● PROBLEM TO SOLVE: For the entries below, report every line that includes the word "Expand".

=== RECORDS SHOWN ===

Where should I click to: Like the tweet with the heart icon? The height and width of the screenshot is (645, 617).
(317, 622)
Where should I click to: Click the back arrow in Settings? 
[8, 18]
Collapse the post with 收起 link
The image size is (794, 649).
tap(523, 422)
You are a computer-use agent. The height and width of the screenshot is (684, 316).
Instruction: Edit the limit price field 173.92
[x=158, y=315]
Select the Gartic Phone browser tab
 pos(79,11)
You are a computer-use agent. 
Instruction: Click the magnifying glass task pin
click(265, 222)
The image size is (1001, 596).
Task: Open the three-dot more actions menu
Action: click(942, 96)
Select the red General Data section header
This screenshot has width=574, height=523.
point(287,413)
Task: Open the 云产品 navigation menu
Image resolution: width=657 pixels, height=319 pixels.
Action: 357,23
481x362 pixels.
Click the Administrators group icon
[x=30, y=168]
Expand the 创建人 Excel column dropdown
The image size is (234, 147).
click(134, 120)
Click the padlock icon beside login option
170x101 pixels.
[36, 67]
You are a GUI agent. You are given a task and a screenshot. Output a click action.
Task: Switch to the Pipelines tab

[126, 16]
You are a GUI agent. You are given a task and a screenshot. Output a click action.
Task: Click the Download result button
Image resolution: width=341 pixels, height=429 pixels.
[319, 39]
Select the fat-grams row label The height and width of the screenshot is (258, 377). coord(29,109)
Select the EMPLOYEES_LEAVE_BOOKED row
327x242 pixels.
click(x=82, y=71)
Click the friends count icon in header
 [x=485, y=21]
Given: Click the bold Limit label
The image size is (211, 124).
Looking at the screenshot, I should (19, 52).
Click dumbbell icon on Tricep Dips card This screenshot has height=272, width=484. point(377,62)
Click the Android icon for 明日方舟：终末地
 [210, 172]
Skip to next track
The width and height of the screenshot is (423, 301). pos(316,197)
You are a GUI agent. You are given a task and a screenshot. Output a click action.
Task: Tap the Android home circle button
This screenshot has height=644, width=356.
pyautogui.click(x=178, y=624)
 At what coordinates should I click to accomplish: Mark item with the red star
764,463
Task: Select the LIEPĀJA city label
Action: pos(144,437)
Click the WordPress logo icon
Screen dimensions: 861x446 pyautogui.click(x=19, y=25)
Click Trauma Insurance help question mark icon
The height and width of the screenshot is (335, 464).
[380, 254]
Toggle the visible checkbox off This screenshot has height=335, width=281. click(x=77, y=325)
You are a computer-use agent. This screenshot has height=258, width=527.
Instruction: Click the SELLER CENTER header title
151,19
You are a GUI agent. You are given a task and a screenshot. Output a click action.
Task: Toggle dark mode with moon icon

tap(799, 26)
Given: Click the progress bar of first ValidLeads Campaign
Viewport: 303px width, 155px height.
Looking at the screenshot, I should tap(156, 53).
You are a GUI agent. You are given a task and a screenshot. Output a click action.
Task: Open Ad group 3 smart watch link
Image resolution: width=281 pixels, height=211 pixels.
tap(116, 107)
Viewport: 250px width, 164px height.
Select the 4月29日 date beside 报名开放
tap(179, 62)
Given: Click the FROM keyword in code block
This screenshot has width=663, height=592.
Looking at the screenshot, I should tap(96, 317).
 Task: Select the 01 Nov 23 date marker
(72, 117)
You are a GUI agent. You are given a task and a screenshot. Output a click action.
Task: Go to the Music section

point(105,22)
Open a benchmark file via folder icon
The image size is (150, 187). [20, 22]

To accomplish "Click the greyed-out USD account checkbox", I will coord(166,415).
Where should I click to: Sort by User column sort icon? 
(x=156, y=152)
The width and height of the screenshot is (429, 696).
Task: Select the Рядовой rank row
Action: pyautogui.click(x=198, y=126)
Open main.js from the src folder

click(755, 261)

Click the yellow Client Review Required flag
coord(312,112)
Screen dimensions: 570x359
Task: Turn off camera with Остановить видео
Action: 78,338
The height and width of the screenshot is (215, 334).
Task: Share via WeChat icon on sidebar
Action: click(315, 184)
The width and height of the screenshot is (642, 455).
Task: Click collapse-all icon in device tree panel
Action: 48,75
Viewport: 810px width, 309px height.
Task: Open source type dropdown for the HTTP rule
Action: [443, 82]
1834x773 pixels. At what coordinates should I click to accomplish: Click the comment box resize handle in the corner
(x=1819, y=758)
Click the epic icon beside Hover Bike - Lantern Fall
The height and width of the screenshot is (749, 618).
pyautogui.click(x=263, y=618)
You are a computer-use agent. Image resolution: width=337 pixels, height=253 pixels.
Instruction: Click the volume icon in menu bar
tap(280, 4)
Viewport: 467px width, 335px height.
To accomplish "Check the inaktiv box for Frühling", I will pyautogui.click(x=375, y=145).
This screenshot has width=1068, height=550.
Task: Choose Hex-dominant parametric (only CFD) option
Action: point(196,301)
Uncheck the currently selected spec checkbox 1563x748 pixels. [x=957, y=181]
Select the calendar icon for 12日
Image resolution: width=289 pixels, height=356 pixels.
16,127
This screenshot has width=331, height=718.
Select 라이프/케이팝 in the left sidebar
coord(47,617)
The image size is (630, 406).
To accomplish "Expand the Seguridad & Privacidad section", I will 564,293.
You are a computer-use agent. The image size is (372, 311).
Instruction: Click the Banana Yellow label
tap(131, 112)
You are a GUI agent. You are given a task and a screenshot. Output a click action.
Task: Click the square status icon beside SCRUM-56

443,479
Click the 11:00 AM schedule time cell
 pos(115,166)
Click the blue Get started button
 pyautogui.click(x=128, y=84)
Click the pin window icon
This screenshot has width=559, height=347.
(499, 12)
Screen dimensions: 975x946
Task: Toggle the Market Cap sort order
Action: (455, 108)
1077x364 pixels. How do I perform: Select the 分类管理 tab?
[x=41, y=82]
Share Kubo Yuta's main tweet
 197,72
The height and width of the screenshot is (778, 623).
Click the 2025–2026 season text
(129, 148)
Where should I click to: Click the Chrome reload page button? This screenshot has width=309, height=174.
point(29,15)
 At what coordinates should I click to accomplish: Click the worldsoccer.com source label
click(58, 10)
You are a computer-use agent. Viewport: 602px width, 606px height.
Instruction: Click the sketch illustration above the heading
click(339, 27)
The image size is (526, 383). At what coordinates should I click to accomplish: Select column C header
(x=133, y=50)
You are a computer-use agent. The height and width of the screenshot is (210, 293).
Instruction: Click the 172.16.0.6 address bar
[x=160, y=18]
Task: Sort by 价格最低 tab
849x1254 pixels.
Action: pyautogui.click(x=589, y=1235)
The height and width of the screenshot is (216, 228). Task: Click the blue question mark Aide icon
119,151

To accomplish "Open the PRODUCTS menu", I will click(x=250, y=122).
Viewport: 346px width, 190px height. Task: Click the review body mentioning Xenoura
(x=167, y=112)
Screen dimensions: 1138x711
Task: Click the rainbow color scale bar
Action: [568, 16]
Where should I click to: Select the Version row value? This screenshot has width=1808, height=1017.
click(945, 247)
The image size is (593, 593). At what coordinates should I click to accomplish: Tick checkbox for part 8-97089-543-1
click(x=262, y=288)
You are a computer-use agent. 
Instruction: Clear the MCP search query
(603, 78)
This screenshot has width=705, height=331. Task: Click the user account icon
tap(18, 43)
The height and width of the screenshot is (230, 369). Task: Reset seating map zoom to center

===

● ANSWER FOR THE TASK:
Expand the 创建人 Excel column dropdown
To accomplish "Expand the Seguridad & Privacidad section", I will 564,293.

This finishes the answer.